Roadmap Advice from Seniors

I am not new to mongodb although I have used sql server throughout my career in IT.

Mongo is great. however, we are now getting into bigger data - currently 8.6 million but will be 500M in a year. We cannot use mongo as-is (doing simple queries) and are preparing for the next step. I’ve been trying to evaluate query times and things like that to decide if Atlas Search is right for us. But that means learning Atlas Search which will take time. …seems like a lot just to decide if Atlas or Atlas search is right.

Using mongo
Setting up the ‘right’ mongodb
Weighing up Atlas Search vs using something else like Spinx
Setting up performant indexes including the use of wildcards
Reporting → should I be looking into Data Lakes

As you can see, I need a roadmap! I’ve been reading and reading. Some things are relevant and some things are not.

Would you please offer some suggestions for where to being learning in order to cover these topics and also where I can get advice, fast, when I need it.

I’ve bought the Mongo Aggregation Framework course but what other courses are more suitable for my situation?

Many thanks!

Hi @Daniel_Gillett,

Your ask for advice is overly broad but if you can provide more details on your use case we may have some suggestions. Some of these questions will be better as separate discussion topics with specific examples.

If you need more advanced text-based search with features like fuzzy matching and autocomplete, Atlas Search is nicely integrated with MongoDB Atlas. An example of your desired search features would be helpful context for any suggestions.

Setting up the ‘right’ mongodb

Do you mean choosing a deployment topology (use at least a replica set for production), version (start with the latest GA release), or something else?

Weighing up Atlas Search vs using something else like Spinx

If you are already using Atlas, Atlas Search is the obvious choice. Using Sphinx or another search solution will require finding (or creating) a connector to MongoDB. You can sync data using change streams, but I expect building a sync solution isn’t core to scaling your application.

Setting up performant indexes including the use of wildcards

If you need help optimising a query, I would start a new forum discussion topic with relevant details (server version, query, sample indexes, full explain output). Atlas Search has features for partial and fuzzy matching and uses different indexing strategies to improve performance (the underlying implementation is Apache Lucene).

Reporting → should I be looking into Data Lakes

That really depends on your use case, but if you are just getting started I would focus on your core understanding of MongoDB before adding too many other services or optimisations.

You can ask questions in community forums, but there are no guarantees of timely responses or that someone with the relevant expertise will see (and have time to answer) a more niche question. If you can start with shorter and more specific questions, I expect you are more likely to get faster responses.

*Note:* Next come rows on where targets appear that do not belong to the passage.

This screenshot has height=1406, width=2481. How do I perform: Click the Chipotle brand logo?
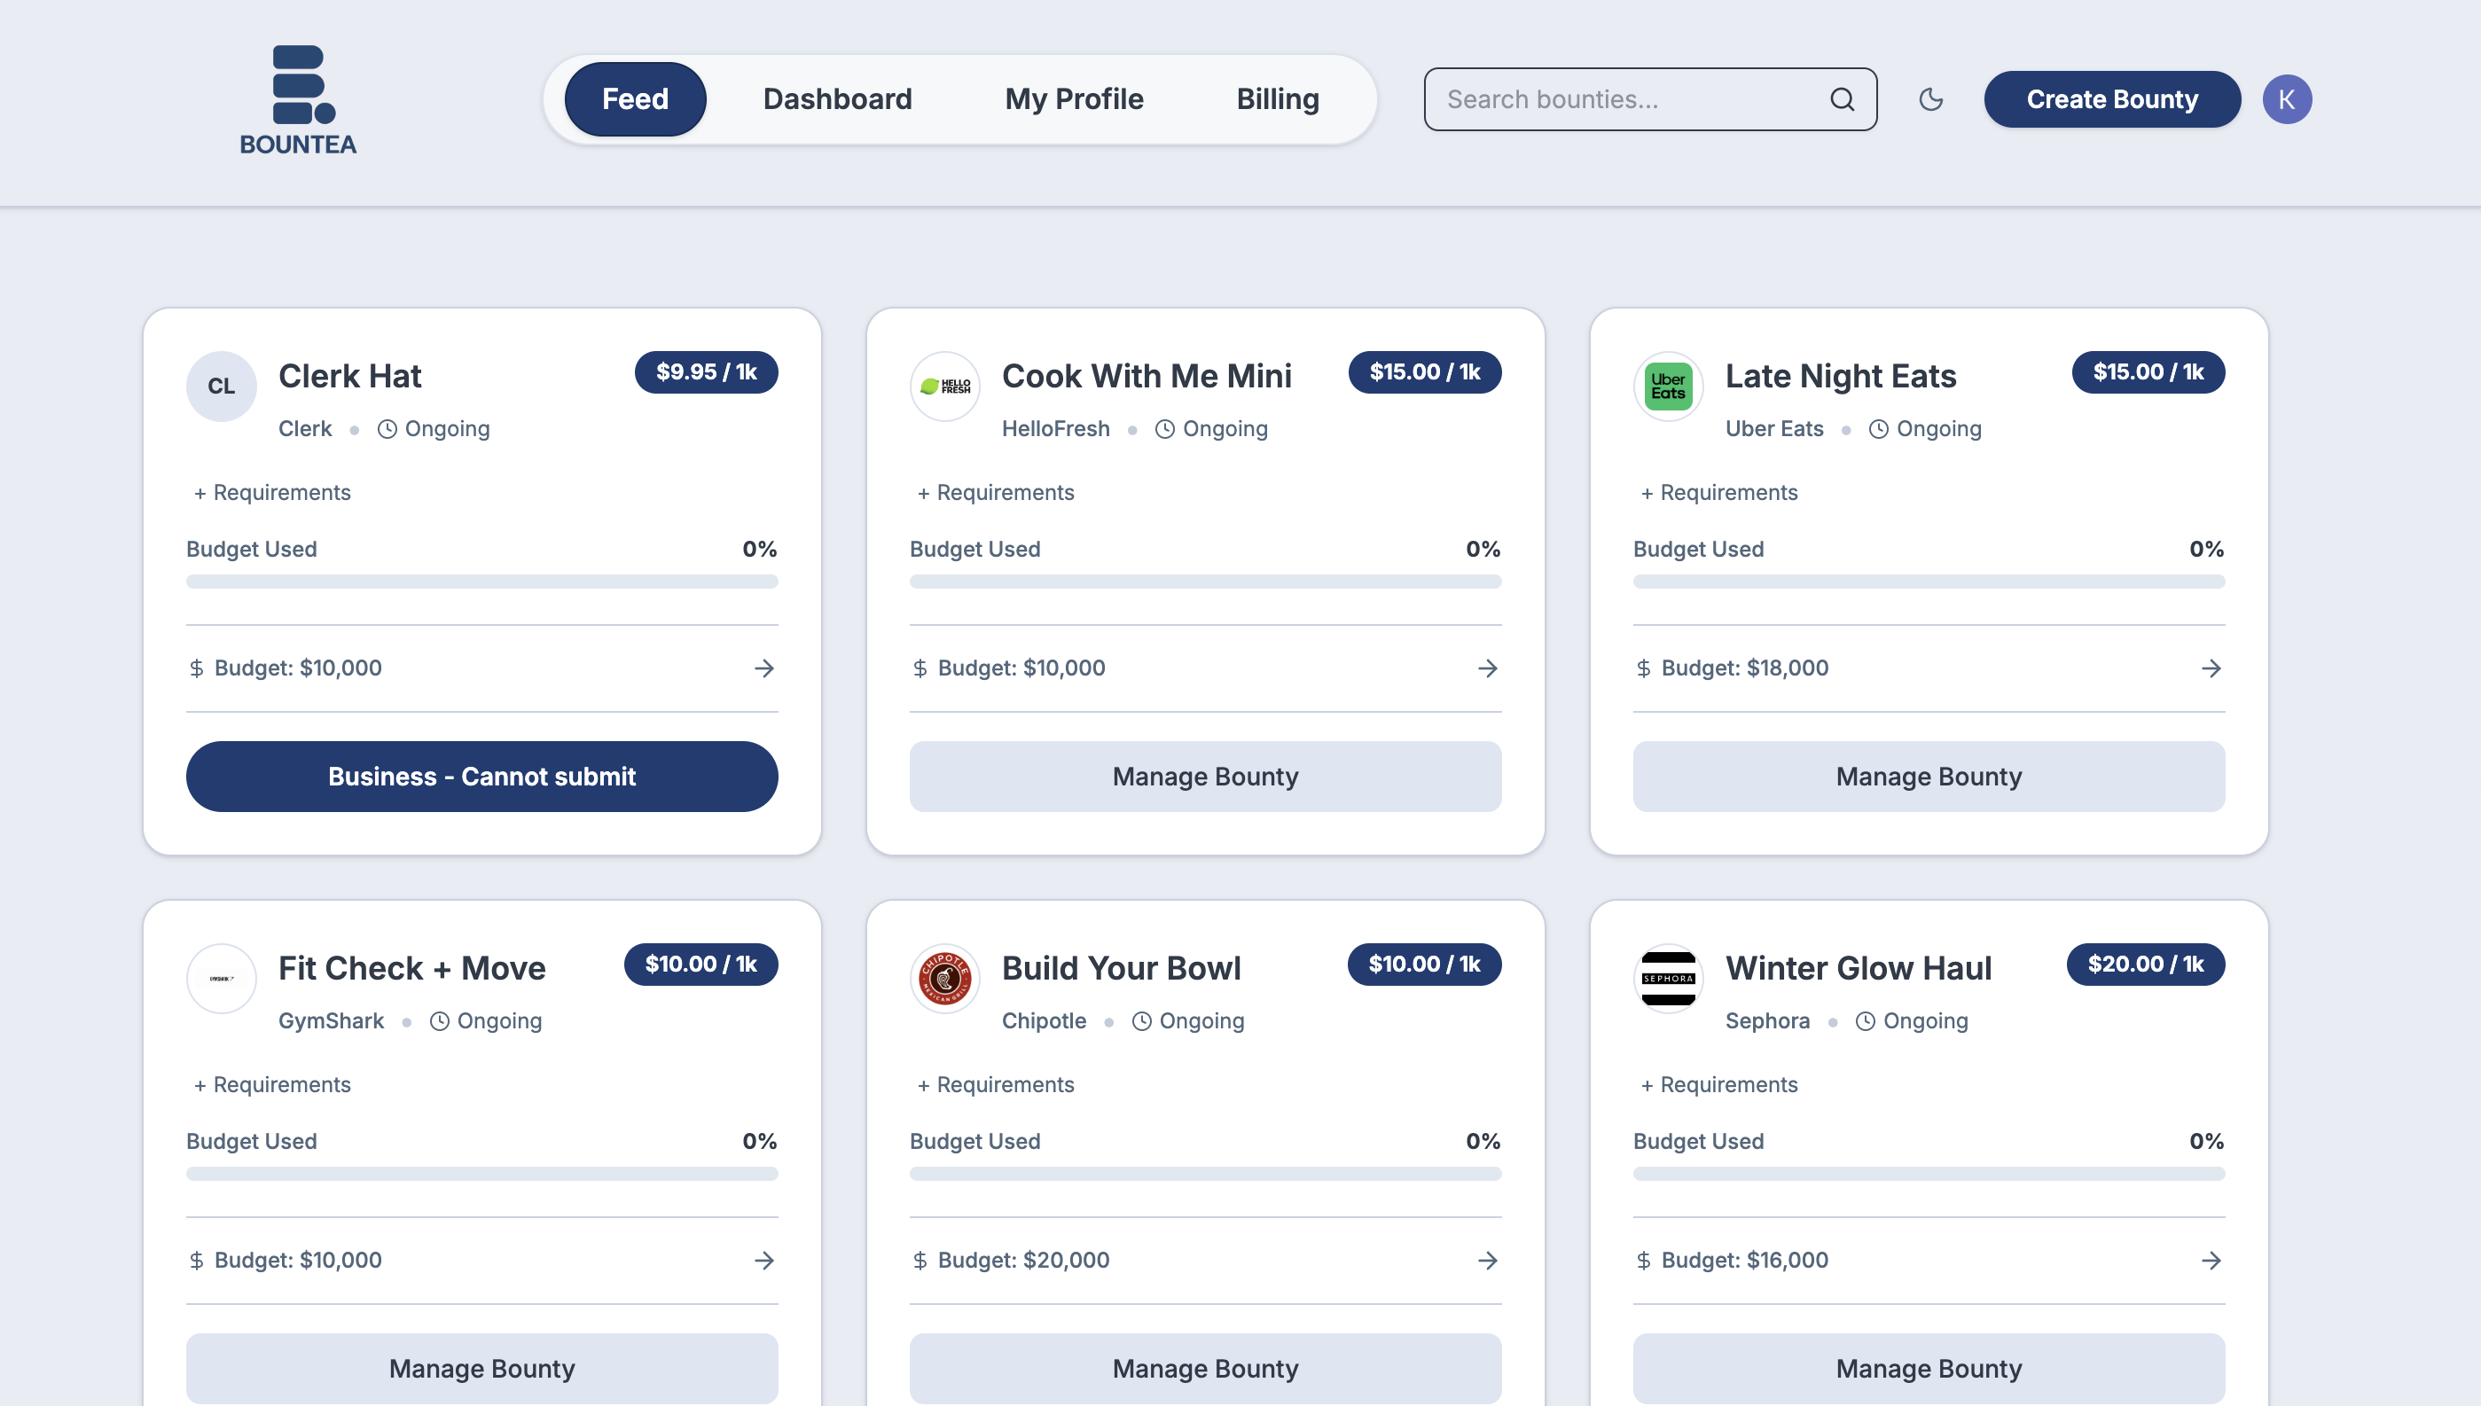pos(944,978)
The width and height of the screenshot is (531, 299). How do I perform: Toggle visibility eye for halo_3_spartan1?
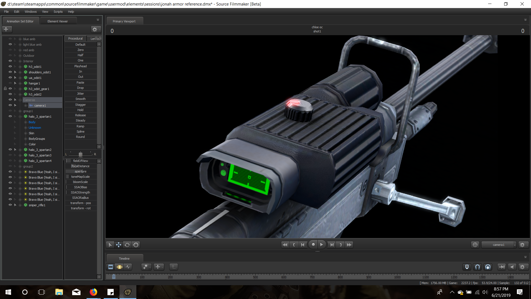coord(10,116)
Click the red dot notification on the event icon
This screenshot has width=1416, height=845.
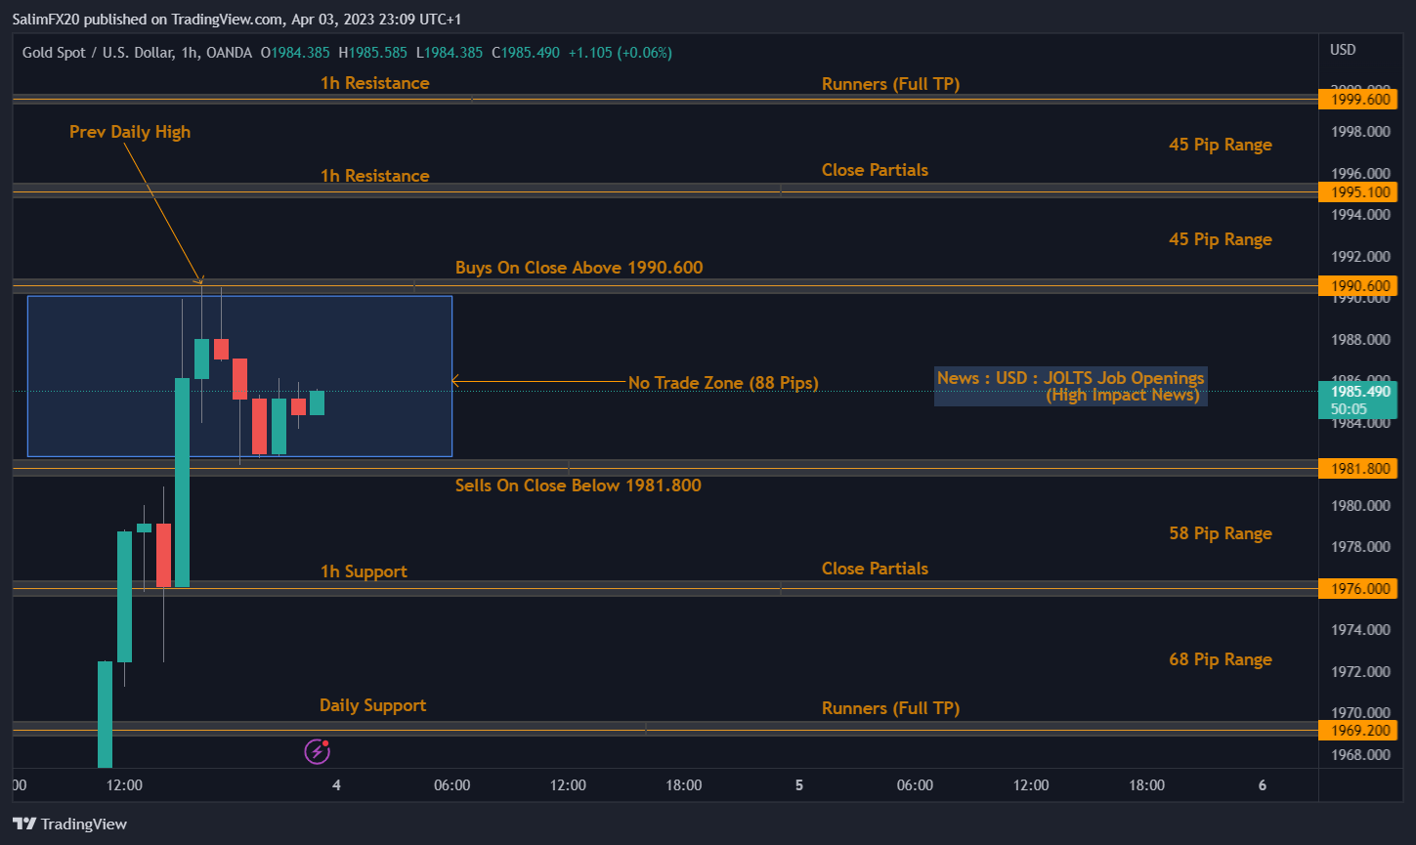tap(327, 742)
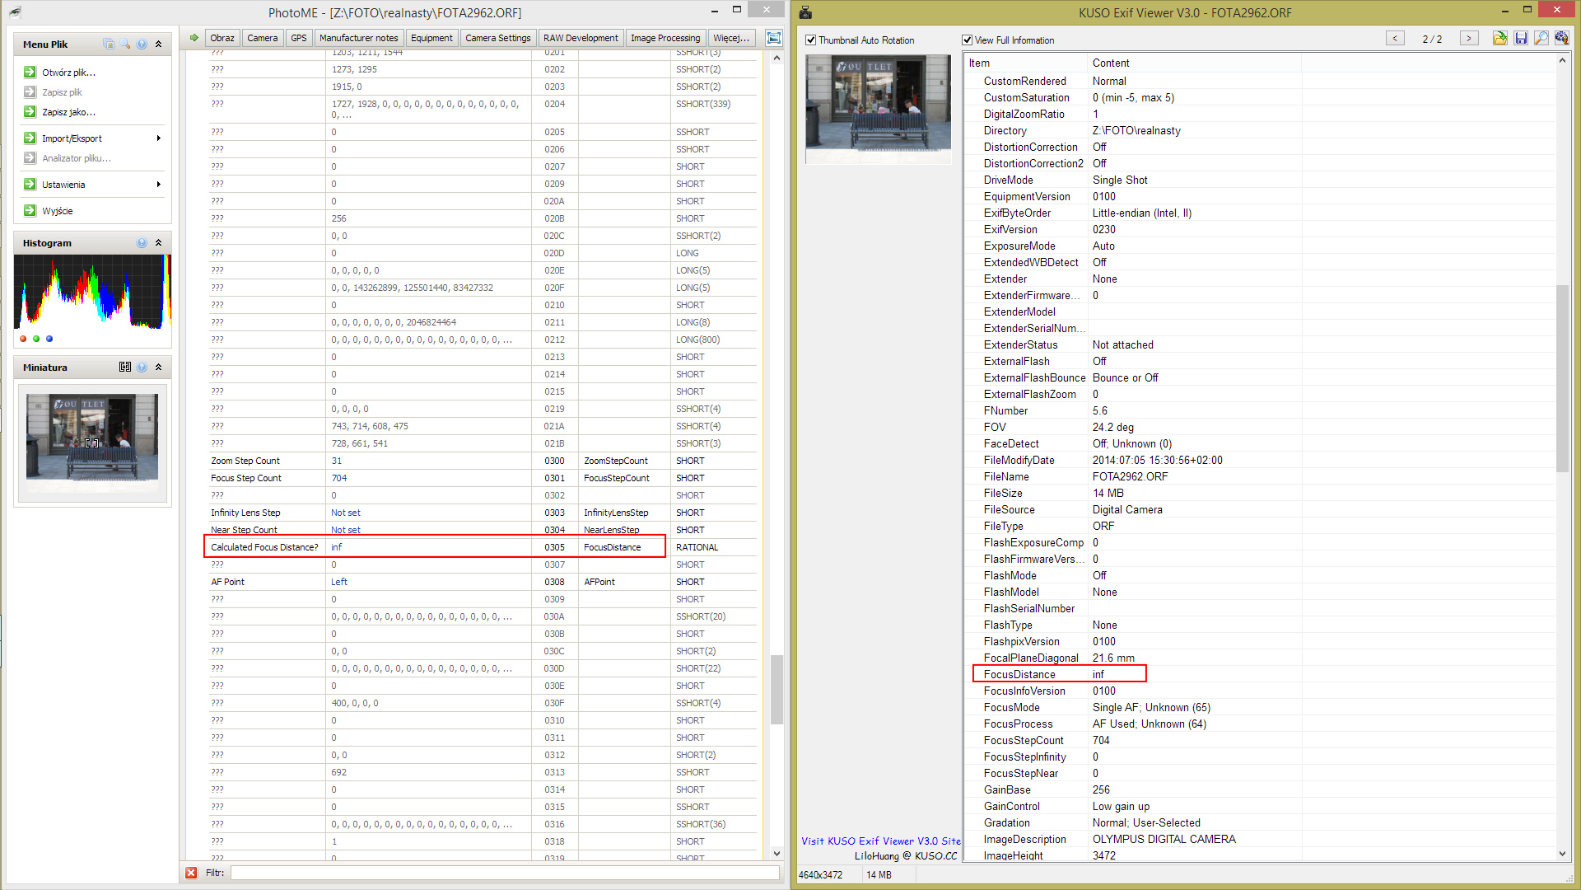Image resolution: width=1581 pixels, height=890 pixels.
Task: Uncheck Thumbnail Auto Rotation
Action: pyautogui.click(x=811, y=40)
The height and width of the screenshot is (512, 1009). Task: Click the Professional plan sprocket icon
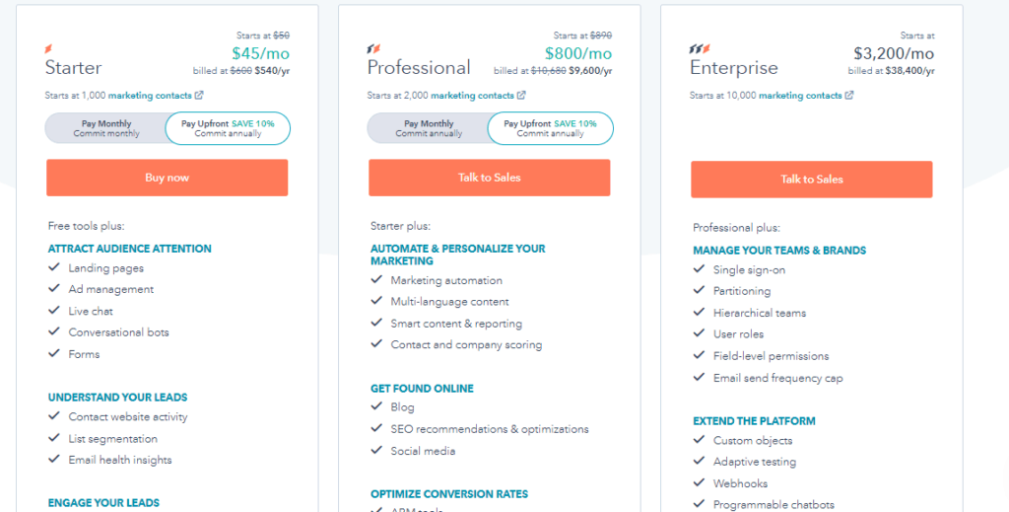(372, 48)
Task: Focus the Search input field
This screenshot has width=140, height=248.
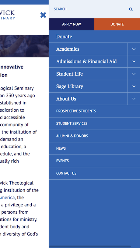Action: tap(89, 9)
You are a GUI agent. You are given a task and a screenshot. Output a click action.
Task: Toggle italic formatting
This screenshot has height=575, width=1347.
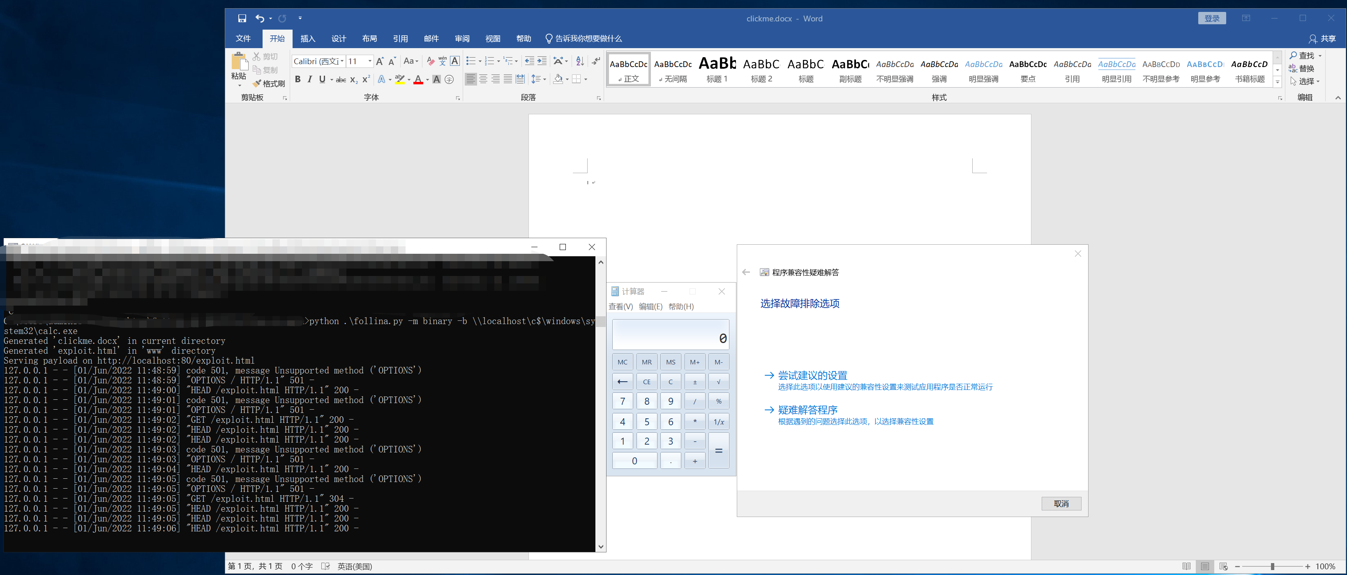click(x=310, y=80)
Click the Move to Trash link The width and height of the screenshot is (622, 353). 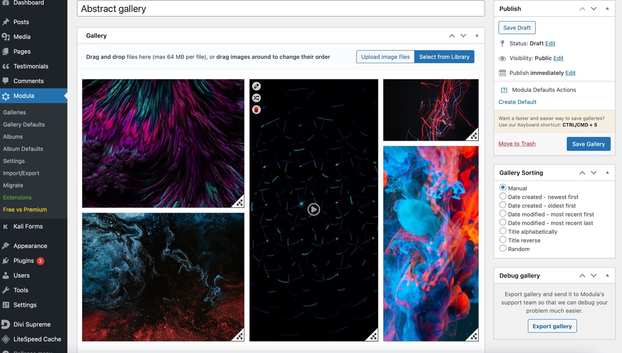517,144
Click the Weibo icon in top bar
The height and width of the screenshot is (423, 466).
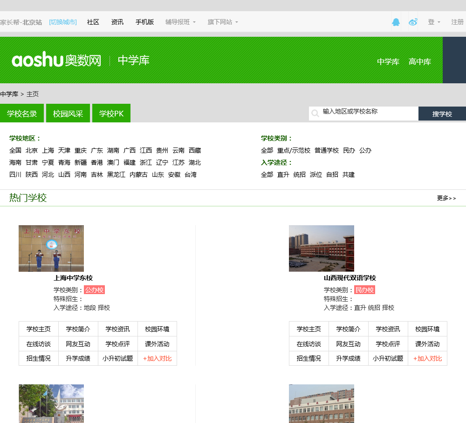click(413, 22)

For example, this post is asking a half dozen questions which are a larger than average time commitment if someone wants to respond to all of them.

I would also focus on creating clear titles for your discussion topics as that is the main context another community member sees before looking into a discussion. For example, this topic might have been more appealing as “Advice on scaling from 6.5 million to 500 million documents”.

If you want predictable support with SLAs for a business use case, I would look into Atlas Support Plans or Flex Consulting.

Since you are relatively new to MongoDB but want to scale a production use case quickly, I highly recommend getting professional advice or training. You can certainly take the time to learn everything yourself, but a consultant can provide more holistic advice about your use case and future needs than is practical in community forums. Discussions in community forums are better suited to specific questions that do not require context of your roadmap or overall plans.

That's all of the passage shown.